Studio album by Kurt Nilsen
- Released: November 15, 2010
- Genre: Christmas music
- Label: Sony BMG

Kurt Nilsen chronology
| Hallelujah Live – Volume 2 (2009) | Have Yourself a Merry Little Christmas (2010) |  |

= Have Yourself a Merry Little Christmas (album) =

Have Yourself a Merry Little Christmas is a #1 selling bilingual English/Norwegian album by Norwegian singer Kurt Nilsen in participation of Kringkastingsorkestret (KORK), the Norwegian Radio Orchestra conducted by Nick Davies.

The Christmas album was released on 15 November 2010 and hit #1 in 9 different years (2010, 2013, 2014, 2016, 2017, 2018, 2019, 2020 and 2021).

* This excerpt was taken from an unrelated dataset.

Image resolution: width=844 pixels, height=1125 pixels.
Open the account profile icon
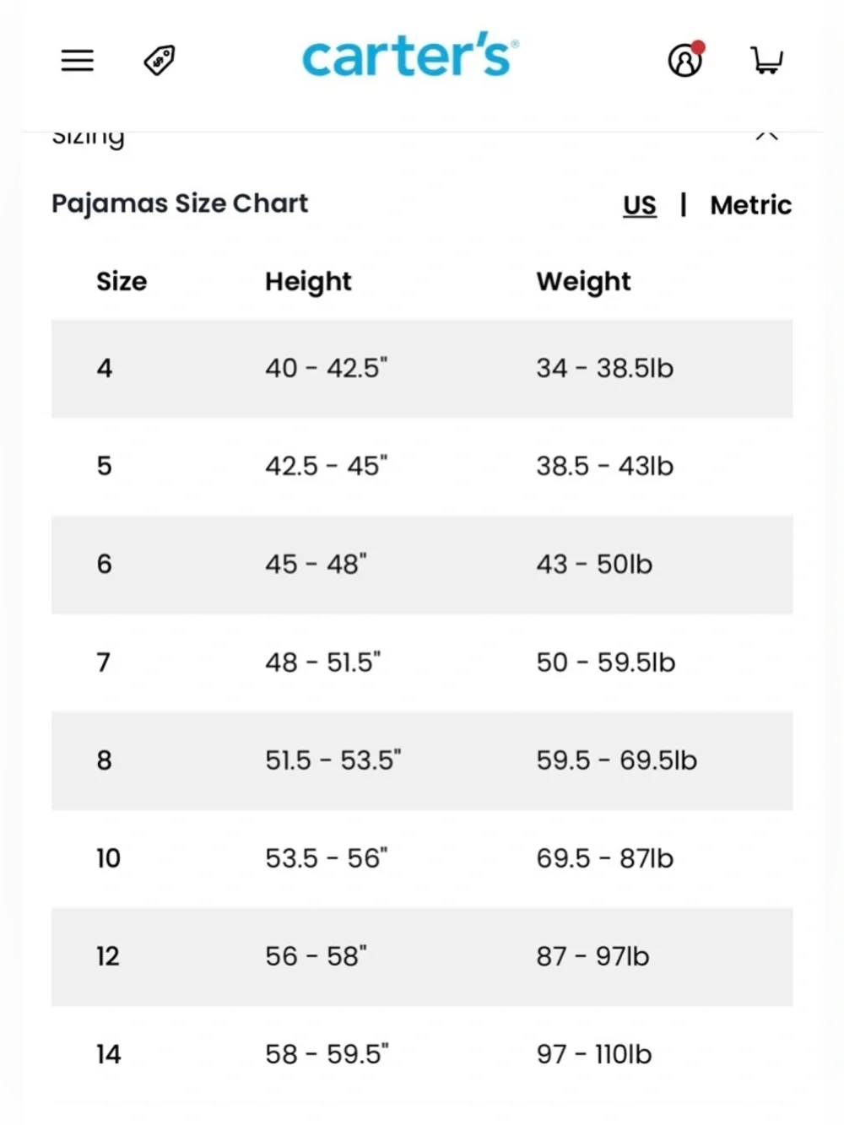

The album contains 13 songs (9 in English and 4 in Norwegian). 11 of the songs are solo and 2 as duets with Christel Alsos and Helene Bøksle.

==Track listing==
1. "The Christmas Song"
2. "Let It Snow, Let It Snow, Let It Snow"
3. "Baby, It's Cold Outside" (with Christel Alsos)
4. "Himmel på jord"
5. "When You Wish Upon a Star"
6. "Have Yourself a Merry Little Christmas"
7. "Winter Wonderland"
8. "Gje meg handa di venn" (with Helene Bøksle)
9. "Walking in the Air"
10. "Nå tennes tusen julelys" ("Nu tändas tusen juleljus")
11. "Stjernesludd"
12. "White Christmas"
13. "Auld lang syne"

==Charts==

| Chart (2010–2021) | Peak position |
|---|---|
| Norwegian Albums (VG-lista) | 1 |

==Certifications==

| Region | Certification | Certified units/sales |
| Norway (IFPI Norway) | 9× Platinum | 270,000^{‡} |
^{‡} Sales+streaming figures based on certification alone.